# Written request 1
Show each line of the records that contains the string "with".
# Written request 2
Continue the ice fishing forum post from the point where it stops.

# Ice Fishing w/ my dad



## backcountry (May 19, 2016)

My dad & I enjoy ice fishing together but he's turning 74 this winter and walking in very far isn't much of an option. He can go ~ 1/2 mile on an average day, which in most places has been plenty. 

They are trying to settle into Cedar but haven't found a place to buy yet. Point being, he's not in a place to buy anything like a tracked UTV/ATV or snowmobile quite yet.

Anybody have ideas on how to help him go farther? Are "snowdogs" worth it? Are rental snowmobiles a viable option in southern Utah? Other options?

We wouldn't need the option every trip but he got to know Fishlake this summer and really likes that SE and E shore, which is a little too far of a walk for him. And he's not getting any younger and we have thought about heading up to somewhere like Flaming Gorge soonish. 

We'll make do this winter and thoroughly enjoy it. Just trying to brainstorm possibilities to maximize his opinions.

# Exercise inputs
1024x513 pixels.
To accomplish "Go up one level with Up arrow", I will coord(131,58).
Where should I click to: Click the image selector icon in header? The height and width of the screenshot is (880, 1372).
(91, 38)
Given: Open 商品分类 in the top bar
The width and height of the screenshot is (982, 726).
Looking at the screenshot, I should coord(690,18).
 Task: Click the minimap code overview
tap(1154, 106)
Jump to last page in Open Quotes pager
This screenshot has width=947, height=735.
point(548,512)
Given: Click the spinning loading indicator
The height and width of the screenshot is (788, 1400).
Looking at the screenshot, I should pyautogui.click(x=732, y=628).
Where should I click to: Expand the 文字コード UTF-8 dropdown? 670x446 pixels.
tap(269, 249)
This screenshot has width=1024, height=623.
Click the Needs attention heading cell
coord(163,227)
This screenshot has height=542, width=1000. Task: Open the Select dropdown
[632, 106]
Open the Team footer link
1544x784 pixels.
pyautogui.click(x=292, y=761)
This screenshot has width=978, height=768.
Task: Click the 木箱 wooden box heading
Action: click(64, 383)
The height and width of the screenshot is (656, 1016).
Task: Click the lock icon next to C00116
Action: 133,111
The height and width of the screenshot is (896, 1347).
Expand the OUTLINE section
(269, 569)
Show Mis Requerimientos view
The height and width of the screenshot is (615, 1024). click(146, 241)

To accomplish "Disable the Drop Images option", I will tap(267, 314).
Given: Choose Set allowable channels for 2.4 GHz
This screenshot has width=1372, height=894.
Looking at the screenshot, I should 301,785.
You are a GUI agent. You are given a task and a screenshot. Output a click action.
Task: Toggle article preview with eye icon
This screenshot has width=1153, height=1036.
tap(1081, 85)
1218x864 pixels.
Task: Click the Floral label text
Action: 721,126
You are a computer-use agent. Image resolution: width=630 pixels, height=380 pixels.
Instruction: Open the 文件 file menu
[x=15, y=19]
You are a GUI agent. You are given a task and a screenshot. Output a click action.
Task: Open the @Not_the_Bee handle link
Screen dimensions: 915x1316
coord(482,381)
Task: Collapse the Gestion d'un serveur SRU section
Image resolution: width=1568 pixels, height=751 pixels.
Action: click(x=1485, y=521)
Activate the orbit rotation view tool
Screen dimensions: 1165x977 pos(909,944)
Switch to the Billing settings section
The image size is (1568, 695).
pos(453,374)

# Task response 1
To accomplish "Go up one level with Up arrow", I will coord(131,58).
Task: Toggle article preview with eye icon

# Task response 2
----------



## taxidermist (Sep 11, 2007)

I began building a "track sled" last winter to use primarily at Fish Lake and the Gorge. 

The snowmobile I tore down for the project was basically "free" other than the fuel to pick it up. The motor, (6.5 HP Predator) I had, but, you can pick one up at HF for $120. Modifications to the engine were about $150 (cam, valves, lifters, spring, magneto flywheel with two charging coils to run a LED light) KSL has a deal at times if you look. The torque convertor clutch was $90 (Amazon) sprockets and #40 chain were about $40. Had the steel 1-1/4" angle and 1" square tubing in the shop. I don"t add my time/labor to the cost. 

I need to finish it and test it out for the gearing I have set up now. If I need to go up/down is sprocket size to get low speeds or, faster speed. In the deeper snow, I'd think a faster speed would be better than a low speed with more torque. The low speed higher torque would be great for pulling a heavier load with all my gear creating less stress on the clutch and burning up a belt. 

I have seen the track sleds for sale on KSL a couple times last year. They were asking an average of $1,800 a piece. Not bad IMO after all the work you put into them. 

I've had snowmobiles for ice fishing. They didn't work for me. Transporting them (trailer) maintenance and storage in the summer, etc. Everyone has their own way of getting off/on the ice. For me, I think the track sled is the way to go.


----------



## dubob (Sep 8, 2007)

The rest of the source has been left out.